Image Credits: Evan Vucci / AP.
In 2013, when Princeton University Professor William Happer co-authored an opinion piece in the Wall Street Journal that argued that increased levels of carbon dioxide in the atmosphere would promote plant growth and be a net positive for humanity, we here at the Washington Monthly mocked him. The man is clearly bought and paid for.
Happer served as board chair at the Exxon-funded George C. Marshall Institute, which he spun into a new group, the CO2 Coalition. In 2015, he was caught in a sting accepting payment of $250 an hour, to be funneled through his CO2 Coalition, to write a pro-fossil fuel report secretly paid for by what he thought was Middle Eastern oil and Indonesian coal businesses.
Similarly, Peabody Coal donated $8,000 to Happer’s CO2 Coalition in exchange for his testifying at a Minnesota regulatory hearing on the social cost of carbon. “I told Peabody I’d be glad to write testimony for them,” Happer told ClimateWire in December 2015. “And if they want to pay me, I’d be delighted to take the money for our little coalition.”
He’s also an extremist even by normal climate denialist standards:
Happer has compared the overwhelming scientific consensus that carbon dioxide causes global warming to Nazi “propaganda” and said, “What used to be science has turned into a cult.”
In 2014, he went as far as to claim that “the demonization of carbon dioxide is just like the demonization of the poor Jews under Hitler,” in an interview with CNBC. “Carbon dioxide is actually a benefit to the world, and so were the Jews,” Happer said.
So, naturally, President Trump thinks he’s the perfect guy to appoint to head “a panel to assess whether climate change poses a national security threat.”
The proposed Presidential Committee on Climate Security, which would be established by executive order, is being spearheaded by William Happer, a National Security Council senior director. Happer, an emeritus professor of physics at Princeton University, has said that carbon emissions linked to climate change should be viewed as an asset rather than a pollutant.
The initiative represents the Trump administration’s most recent attempt to question the findings of federal scientists and experts on climate change and comes less than three weeks after Director of National Intelligence Daniel Coats delivered a worldwide threat assessment that identified it as a significant security risk.

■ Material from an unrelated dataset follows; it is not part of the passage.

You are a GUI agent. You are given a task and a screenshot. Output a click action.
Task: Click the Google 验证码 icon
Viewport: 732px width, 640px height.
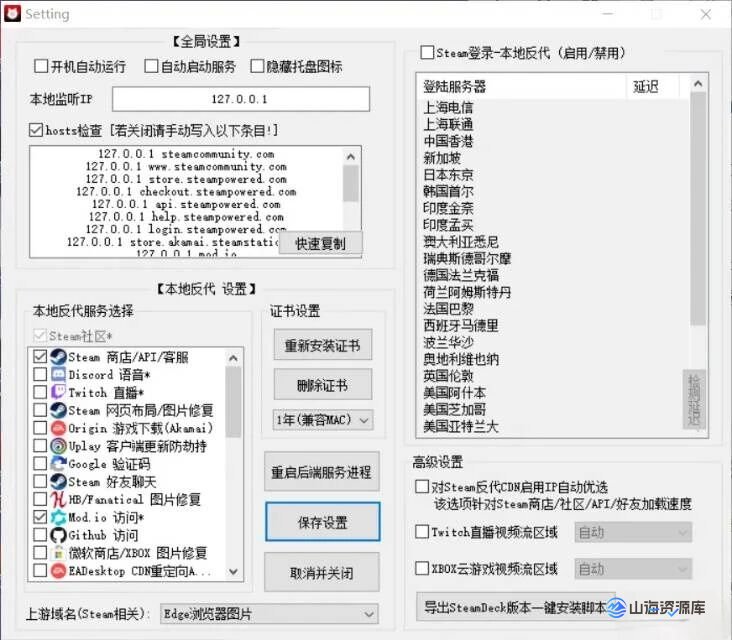[x=58, y=464]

Being completely in the bag for the fossil fuel industry isn’t enough to make him the perfect Trump appointee. What makes him perfect is that he got caught in 2015 sting operation accepting money from what he thought were “Middle Eastern oil and Indonesian coal businesses.”
This didn’t prevent Trump from getting him assigned as a senior director on the National Security Council and it isn’t preventing Trump from giving him a high-profile role in attempting to debunk the scientific consensus of the world, the government, and the Pentagon.
No matter how bad you think Trump is, he will always prove that he is worse.